__Input for this task__.
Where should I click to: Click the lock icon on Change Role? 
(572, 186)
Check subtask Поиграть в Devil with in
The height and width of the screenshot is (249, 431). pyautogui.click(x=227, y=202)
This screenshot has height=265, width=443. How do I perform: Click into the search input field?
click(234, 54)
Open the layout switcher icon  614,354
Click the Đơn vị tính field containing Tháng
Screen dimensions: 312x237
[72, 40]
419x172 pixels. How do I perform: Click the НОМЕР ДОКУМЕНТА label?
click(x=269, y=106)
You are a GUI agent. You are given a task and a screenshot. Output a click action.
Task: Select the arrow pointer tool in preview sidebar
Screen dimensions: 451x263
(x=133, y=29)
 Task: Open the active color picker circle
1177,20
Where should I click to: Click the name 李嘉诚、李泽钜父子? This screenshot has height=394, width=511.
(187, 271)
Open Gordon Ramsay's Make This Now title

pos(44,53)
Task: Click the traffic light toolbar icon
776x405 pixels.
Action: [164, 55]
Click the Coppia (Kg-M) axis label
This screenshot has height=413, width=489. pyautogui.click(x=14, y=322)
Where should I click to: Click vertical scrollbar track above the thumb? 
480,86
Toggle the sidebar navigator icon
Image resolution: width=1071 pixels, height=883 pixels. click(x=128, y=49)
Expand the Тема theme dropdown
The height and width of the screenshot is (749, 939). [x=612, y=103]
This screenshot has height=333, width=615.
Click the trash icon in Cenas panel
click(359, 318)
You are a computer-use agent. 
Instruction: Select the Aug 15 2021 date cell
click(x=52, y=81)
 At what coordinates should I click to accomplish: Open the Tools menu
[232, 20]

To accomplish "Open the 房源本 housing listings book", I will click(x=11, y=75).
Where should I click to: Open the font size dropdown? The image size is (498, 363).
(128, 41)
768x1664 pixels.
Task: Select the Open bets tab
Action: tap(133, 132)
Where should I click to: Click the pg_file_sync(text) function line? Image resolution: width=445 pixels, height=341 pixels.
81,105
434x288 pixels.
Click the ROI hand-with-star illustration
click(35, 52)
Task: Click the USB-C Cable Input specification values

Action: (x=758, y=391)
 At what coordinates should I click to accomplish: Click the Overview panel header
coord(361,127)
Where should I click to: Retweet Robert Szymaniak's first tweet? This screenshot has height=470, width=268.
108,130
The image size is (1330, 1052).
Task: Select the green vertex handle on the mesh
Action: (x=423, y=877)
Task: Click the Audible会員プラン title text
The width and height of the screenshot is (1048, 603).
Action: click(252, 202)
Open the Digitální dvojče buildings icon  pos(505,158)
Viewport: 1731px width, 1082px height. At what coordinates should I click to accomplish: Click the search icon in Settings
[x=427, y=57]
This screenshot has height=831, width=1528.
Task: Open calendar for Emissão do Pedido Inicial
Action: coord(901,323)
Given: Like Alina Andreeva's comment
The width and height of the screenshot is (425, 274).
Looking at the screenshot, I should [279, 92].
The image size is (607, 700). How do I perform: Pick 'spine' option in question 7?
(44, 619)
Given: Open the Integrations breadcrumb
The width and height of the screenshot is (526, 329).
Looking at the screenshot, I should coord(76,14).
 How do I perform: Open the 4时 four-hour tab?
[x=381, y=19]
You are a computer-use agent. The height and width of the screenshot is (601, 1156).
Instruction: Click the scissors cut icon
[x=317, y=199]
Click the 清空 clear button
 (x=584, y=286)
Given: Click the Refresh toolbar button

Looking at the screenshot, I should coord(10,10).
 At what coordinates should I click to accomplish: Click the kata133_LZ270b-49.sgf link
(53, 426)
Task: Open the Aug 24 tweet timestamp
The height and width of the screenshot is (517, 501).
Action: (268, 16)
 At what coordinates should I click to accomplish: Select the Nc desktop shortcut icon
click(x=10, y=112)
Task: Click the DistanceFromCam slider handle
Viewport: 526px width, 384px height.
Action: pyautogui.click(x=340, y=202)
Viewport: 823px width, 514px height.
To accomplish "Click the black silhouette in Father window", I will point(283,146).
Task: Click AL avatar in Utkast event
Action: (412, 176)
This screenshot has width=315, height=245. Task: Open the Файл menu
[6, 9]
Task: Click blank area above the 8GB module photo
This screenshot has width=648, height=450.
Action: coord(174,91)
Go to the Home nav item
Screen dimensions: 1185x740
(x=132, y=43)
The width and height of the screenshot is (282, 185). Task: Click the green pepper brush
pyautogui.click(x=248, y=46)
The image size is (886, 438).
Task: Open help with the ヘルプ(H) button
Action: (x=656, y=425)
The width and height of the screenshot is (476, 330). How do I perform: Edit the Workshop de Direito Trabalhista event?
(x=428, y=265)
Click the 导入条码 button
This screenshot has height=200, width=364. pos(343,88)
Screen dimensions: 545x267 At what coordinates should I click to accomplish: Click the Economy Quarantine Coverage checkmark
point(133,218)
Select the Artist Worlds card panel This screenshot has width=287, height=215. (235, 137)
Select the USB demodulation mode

__Exercise objective__. Rename "navigator" to "navigation" in the lines from the one with "Click the Coppia (Kg-M) axis label" through the one with "Image resolution: width=1071", keeping everything else in them unchanged. Give only those lines.

__The reply__.
Click the Coppia (Kg-M) axis label
This screenshot has height=413, width=489. pyautogui.click(x=14, y=322)
Where should I click to: Click vertical scrollbar track above the thumb? 
480,86
Toggle the sidebar navigation icon
Image resolution: width=1071 pixels, height=883 pixels. click(x=128, y=49)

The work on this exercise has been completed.